Hacker News new | past | comments | ask | show | jobs | submit login
Yottabyte (wikipedia.org)
53 points by groundCode on June 10, 2013 | hide | past | favorite | 40 comments



I think I've tracked down this extraordinary claim to this 2007 DoD paper on the "Global Information Grid", where it states:

Key target GIG technologies include: Very large scale data storage, delivery, and transmission technologies that support the need to index and retain streaming video and other information coming from the expanding array of theater airborne and other sensor networks.
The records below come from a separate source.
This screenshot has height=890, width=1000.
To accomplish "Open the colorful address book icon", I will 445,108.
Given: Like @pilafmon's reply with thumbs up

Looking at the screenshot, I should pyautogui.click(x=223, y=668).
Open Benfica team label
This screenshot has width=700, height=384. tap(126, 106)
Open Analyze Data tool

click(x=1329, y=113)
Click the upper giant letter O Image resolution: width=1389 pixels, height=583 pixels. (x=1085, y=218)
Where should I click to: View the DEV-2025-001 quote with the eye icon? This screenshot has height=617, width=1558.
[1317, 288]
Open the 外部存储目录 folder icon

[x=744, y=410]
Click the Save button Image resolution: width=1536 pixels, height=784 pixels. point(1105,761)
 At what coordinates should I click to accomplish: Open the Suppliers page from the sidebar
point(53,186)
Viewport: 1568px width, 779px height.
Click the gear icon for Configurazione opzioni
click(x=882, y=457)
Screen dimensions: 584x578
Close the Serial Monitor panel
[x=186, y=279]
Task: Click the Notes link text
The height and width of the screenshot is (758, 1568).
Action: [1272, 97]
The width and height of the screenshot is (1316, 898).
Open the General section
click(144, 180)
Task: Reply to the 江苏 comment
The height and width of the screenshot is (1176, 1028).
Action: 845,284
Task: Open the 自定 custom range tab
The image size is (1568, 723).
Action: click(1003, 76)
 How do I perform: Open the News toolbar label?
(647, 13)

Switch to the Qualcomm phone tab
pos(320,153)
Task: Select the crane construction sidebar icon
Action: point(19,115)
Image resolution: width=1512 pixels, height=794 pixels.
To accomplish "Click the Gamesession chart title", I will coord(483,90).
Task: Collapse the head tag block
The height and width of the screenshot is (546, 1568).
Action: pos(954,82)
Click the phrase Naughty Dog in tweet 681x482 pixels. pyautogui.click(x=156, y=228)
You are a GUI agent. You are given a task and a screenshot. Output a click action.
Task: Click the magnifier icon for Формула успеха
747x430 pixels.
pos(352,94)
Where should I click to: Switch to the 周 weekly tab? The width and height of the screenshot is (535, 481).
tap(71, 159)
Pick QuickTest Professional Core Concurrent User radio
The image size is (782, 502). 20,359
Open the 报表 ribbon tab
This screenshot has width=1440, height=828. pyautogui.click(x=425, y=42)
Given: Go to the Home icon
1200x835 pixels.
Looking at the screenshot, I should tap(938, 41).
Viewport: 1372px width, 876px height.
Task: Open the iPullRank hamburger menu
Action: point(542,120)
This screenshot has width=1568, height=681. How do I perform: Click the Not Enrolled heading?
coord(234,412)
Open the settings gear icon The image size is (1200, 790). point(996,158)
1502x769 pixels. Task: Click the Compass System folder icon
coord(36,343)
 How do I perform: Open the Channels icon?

The target GIG supports capacities exceeding exabytes (10^18 bytes) and possibly yottabytes (10^24 bytes) of data.

So someone had a vague plan for a storage centre and couldn't put a finger on how much it would store to within 6 orders of magnitude! I don't count this as evidence that the NSA has more storage capacity than everybody else on the planet put together.

http://www.msco.mil/documents/_7_GIG%20Architectural%20Visio...


Well, if this is some infrastructure that's designed to last they're going to be expecting to migrate to denser sorts of storage in the future. A storage system that stores exabytes today and can be scaled to store yottabytes in 2033 does seem like a hard but reasonable ambition.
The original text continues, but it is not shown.